To answer this, we go back to first principles and ask: What does it take to land a job in tech, especially if you have the skills but are coming out of a totally different sector? Asking this question leads us on an interesting journey that enables us to identify and address challenges that go far beyond a skills question—challenges we may have missed because we are so focused on skills.
To explore these and other questions the authors, AJ and Arvind, created Palette Inc., a national not-for-profit talent platform that strives to meet the needs of Canada’s most innovative companies by rapidly upskilling diverse and non-traditional workers. Market research, combined with the lessons learned in our first year of operation, have generated the insights we share in this paper. Palette gave us a platform for testing real-world assumptions. We were able to gain new perspectives, in part by seeing the skills debate through the eyes of companies and workers.
Our overall findings indicate that the talent challenge faced by ICT firms is less a problem of an underlying skills gap in the workforce and more a problem of skill underutilization. We argue that ICT firms’ inherent biases are stalling the transition of large numbers of well-qualified workers into these firms. Such biases arise because the hiring processes ICT firms use are not capable of identifying skills picked up in more traditional sectors. This contributes to a chronic inefficiency and underutilization of talent within the labour market and bolsters the refrain that there is a skills gap and/or talent shortage.
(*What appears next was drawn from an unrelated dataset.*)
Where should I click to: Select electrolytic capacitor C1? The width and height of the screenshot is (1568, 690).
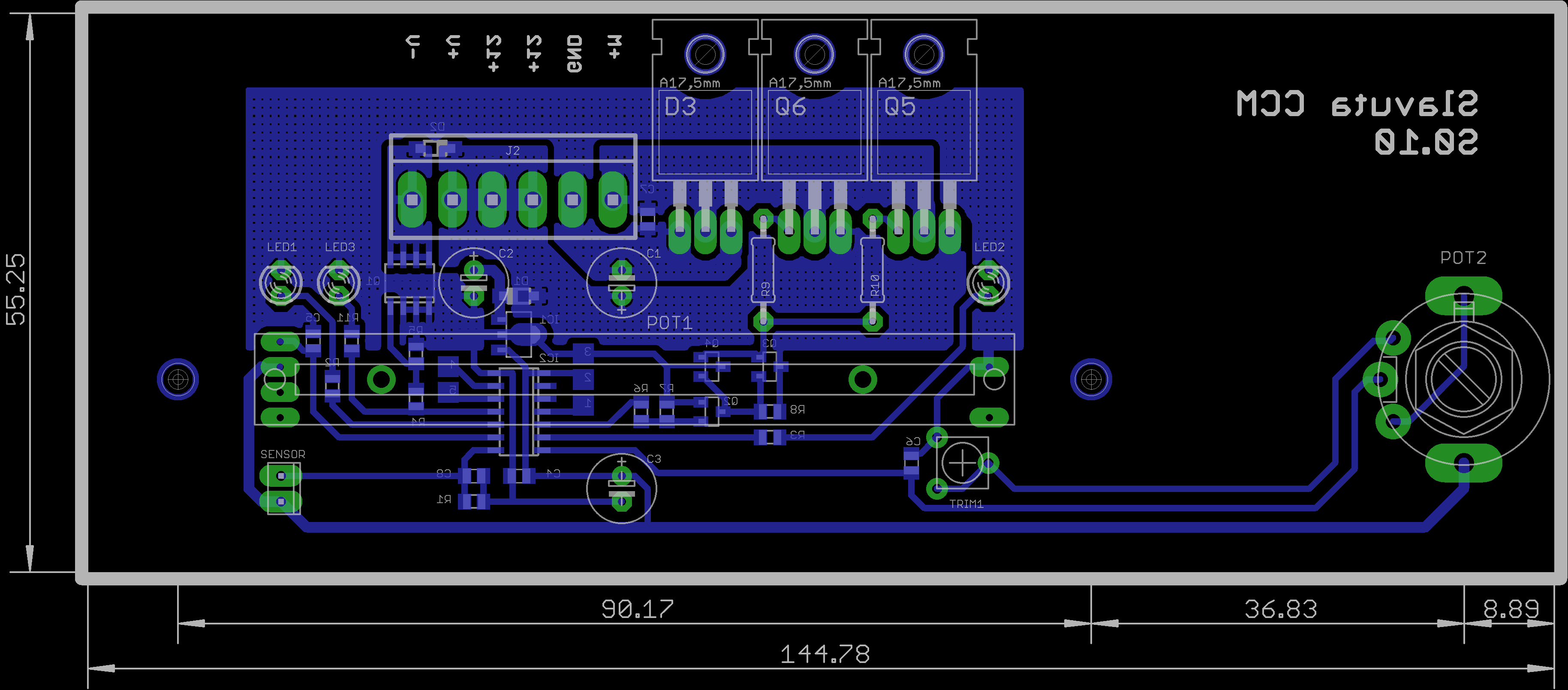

The challenge for policy-makers in thinking about how we support the burgeoning knowledge economy is to identify where we already have the requisite skillset and how firms can tap those workers. How do we create the systems and structures necessary to rapidly redeploy talent across sectors as supply and demand for talent shift?
Addressing this challenge is critical if Canada is to transition to a 21st-century economy that is poised for sustained growth—and that will ensure all Canadians have the opportunity to enhance their quality of life, irrespective of disruptions caused by automation, recession or a global pandemic.